Selected text START
Healthy feet are an important component of physical well-being and independence. They ground us, keep us balanced and allow us to stay active – all of which reduce risk of injury and circulation problems, and keep our bones and muscles strong.
Keeping tender toes healthy requires dressing them in proper footwear. From walking shoes to high heels, finding footwear that is practical, stylish and comfortable can be a challenge.
Feet, along with the rest of us, change as we get older. The shoes that fit perfectly in youth are now painful reminders of age. In addition to increased swelling, physical changes in the structure of your feet can cause changes in shoe size.
Vancouver podiatrist Dr. Joseph Stern, B.Sc, D.P.M says, “The fat pad on the bottom of the foot can diminish or slide forward over time, resulting in discomfort on the bottom of the foot.” Thinning skin also causes feet to be more fragile. “The more fragile the skin, the easier to get cut and the longer it takes to heal,” he says.
Arthritis or former injuries such as torn or strained tendons result in changes in the shape of the foot and typically require a change in shoe size. Weakened foot muscles cause trips and falls to be more frequent necessitating a steady, wide, low-heeled shoe, replacing fashionable, high stilettos.
You may have heard the aches and pains of your joints and muscles talking to you, telling your body to slow down. It’s time to listen to what your feet have to say – to your shoes!
“Ouch! Squished toes!”
It should come as no surprise that the most common cause of feet injuries is a result of choosing the wrong shoe size. “Most patients fit their shoes too small, too narrow or too short,” says Dr. Stern.
Selected text END
## Your task
Can you continue the text on foot health and footwear from where it stops? You can leave the records aside.
Dataset entries START
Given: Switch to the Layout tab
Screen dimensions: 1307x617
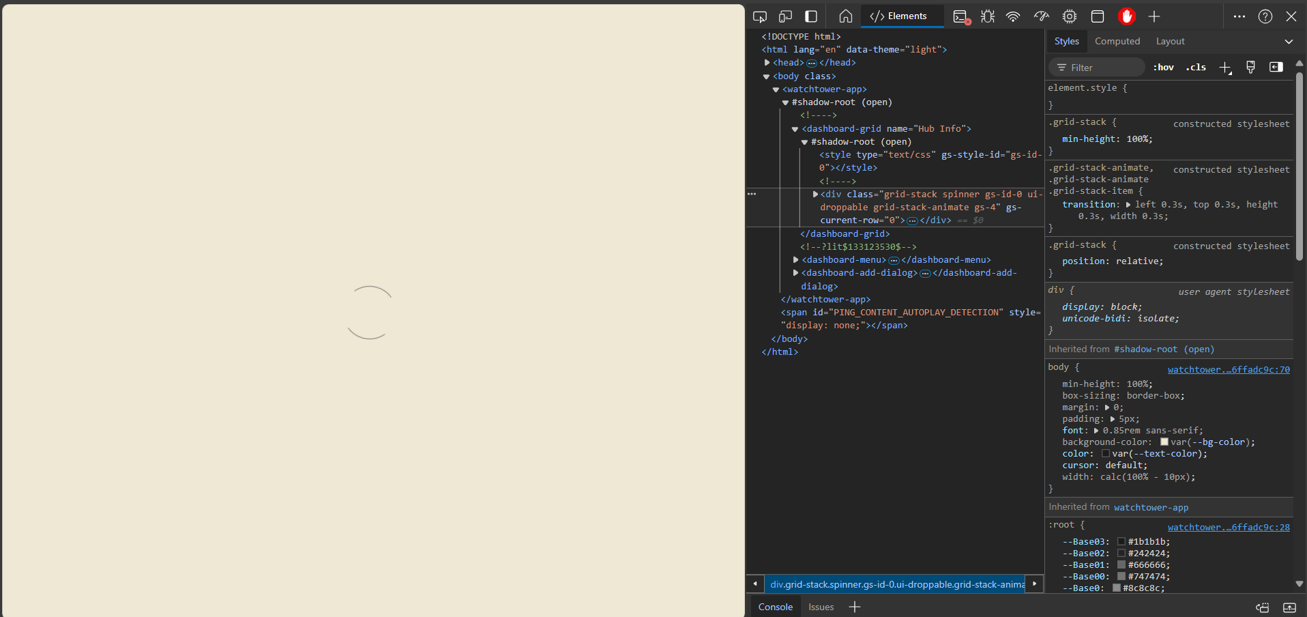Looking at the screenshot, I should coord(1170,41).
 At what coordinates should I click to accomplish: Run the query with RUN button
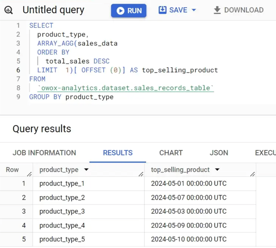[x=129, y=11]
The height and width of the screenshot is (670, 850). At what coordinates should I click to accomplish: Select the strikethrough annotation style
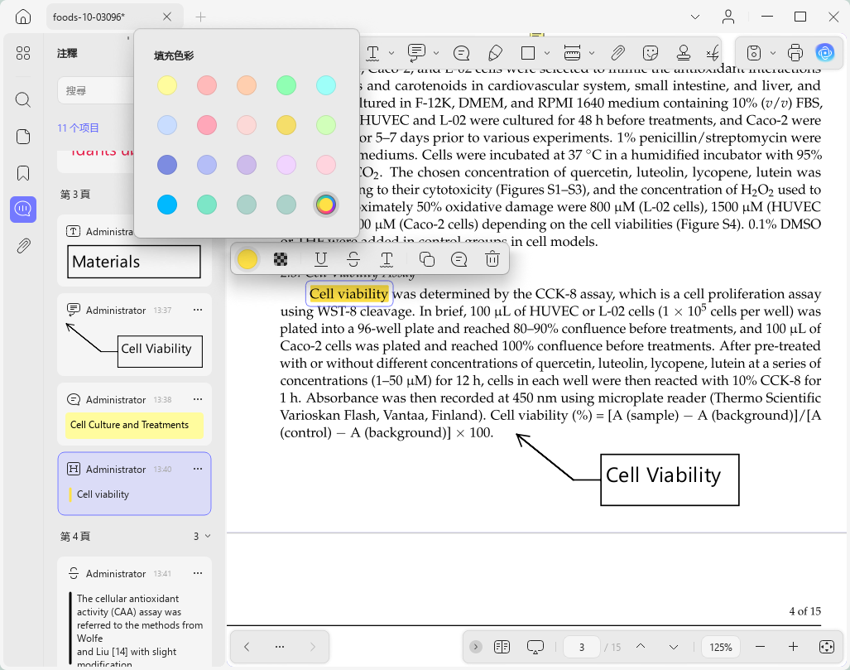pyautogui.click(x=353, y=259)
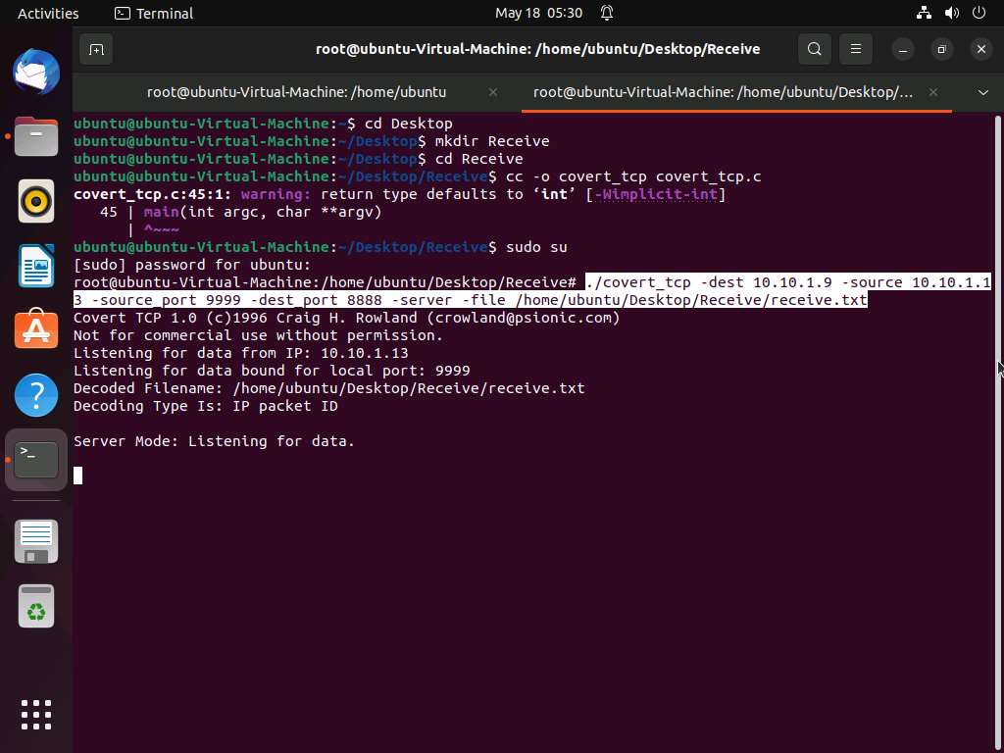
Dataset entries END
## Answer for the task
To avoid making fitting mistakes, Dr. Stern suggests making a tracing of your foot and place the tracing beside the shoe to see if they match. “You should have about a thumb’s width from the longest toe to the end of your shoe. Otherwise, the toe will hit the end [of the shoe] and you’ll smash your toe nail so you’ll get black toe nails or toe nails will rub into your skin,” says Dr. Stern.
As the size and shape of your foot changes, so should your shoe size. “You want the shoe to be fitting your foot. So, if you have hammertoes, you want the toe box to be deeper. If you have a bunion, you want the toe area to be wider,” suggests Dr. Stern.
Leather and canvas are the best materials for letting feet breathe and have greater flexibility, allowing the shoe to bend with the foot.
Dr. Stern suggests shopping for a shoe with flexible material such as Xsensible. Made from stretchable leather that acts like a second skin, these shoes adapt to the unique shape of the foot and stretch with its natural movements. If your shoes still require adjustment, a specialty shop can stretch them for you.
“Ouch! Swelling feet!”
Slip-on shoes may seem convenient, but foot swelling can cause a great deal of discomfort. “With a slip-on, it has to be tight over the front of the shoe, and if you have a problem with swelling, your foot will swell over the top of the shoe and it will be too tight,” says Dr. Stern, who suggests wearing a lace-up or Velcro closure shoe that can adjust for swelling.
Elasticized laces are another great option for swelling feet. Even the time of day you shop for shoes can affect their fit. “You should buy your shoes at four o’clock in the afternoon because your foot is pretty much swollen by then,” suggests Dr. Stern.
“Ouch! Corns, Calluses and Blisters!”
Shoes that are too narrow cause rubbing, which can lead to corns and calluses - a buildup of thick, hardened or dead skin that typically forms on the bottom or sides of feet that, if left untreated, can become painful or infected.
To avoid corns, calluses and blisters, Dr. Stern recommends looking for brands such as New Balance or Saucony that offer a wide size. When purchasing a jogging or walking shoe, make sure there are no prominent seams on the inside of the shoe that can cause rubbing.
“Ouch! Can’t these be broken in?”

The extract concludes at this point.